# Another venison question. Ever made Livermush?



## strawhousefarm (Feb 27, 2008)

Has anyone ever tried to make their own liver mush or liver pudding. This question is probably more directed toward the southern members of this forum. However I think that scrapple is a northern equivalent.

I actually prefer the Neeses liver pudding which in my opinion is the best breakfest meat ever created. So I figured what the heck I'll give it a try.
I don't care to much for liver straight and I hate to throw it out, just looking for some way to utilize it.

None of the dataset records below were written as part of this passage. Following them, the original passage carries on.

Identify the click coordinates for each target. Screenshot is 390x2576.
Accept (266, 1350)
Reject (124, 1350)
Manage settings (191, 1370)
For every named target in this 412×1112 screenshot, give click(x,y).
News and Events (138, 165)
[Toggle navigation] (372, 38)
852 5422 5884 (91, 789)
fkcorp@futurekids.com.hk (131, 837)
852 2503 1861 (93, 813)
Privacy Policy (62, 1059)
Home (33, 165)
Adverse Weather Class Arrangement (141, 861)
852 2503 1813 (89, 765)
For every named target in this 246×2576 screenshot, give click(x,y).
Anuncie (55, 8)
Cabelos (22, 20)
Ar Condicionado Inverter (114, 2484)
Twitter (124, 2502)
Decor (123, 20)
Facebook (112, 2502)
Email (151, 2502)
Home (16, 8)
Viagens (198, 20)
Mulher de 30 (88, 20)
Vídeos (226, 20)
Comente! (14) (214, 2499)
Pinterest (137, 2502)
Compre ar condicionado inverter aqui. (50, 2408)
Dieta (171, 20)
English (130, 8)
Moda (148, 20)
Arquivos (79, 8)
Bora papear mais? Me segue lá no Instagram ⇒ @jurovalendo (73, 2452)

Any suggestions are always welcome.
Thanks.


----------



## beaglebiz (Aug 5, 2008)

I make scrapple all of the time...grind up what you are using, season with sage, fennell and a pinch of hot pepper flakes. I cook it, drain, fo a lb, I add about 3/4 cup cornmeal and 1 1/2 cups milk. cook it down to puddng consistency. taste and adjust spices (I like lots of sage)
put in a loaf pan, chill overnight and slice. when you fry, flour the slices for a crispy crust. I love this with maple syrup poured over the top.....mmmm
just a note, I never tried it with venison, only pork, maybe you could mix some ground pork with the venison liver to help hold it together??
I got my recipe from a PA Mennonite cookbook


----------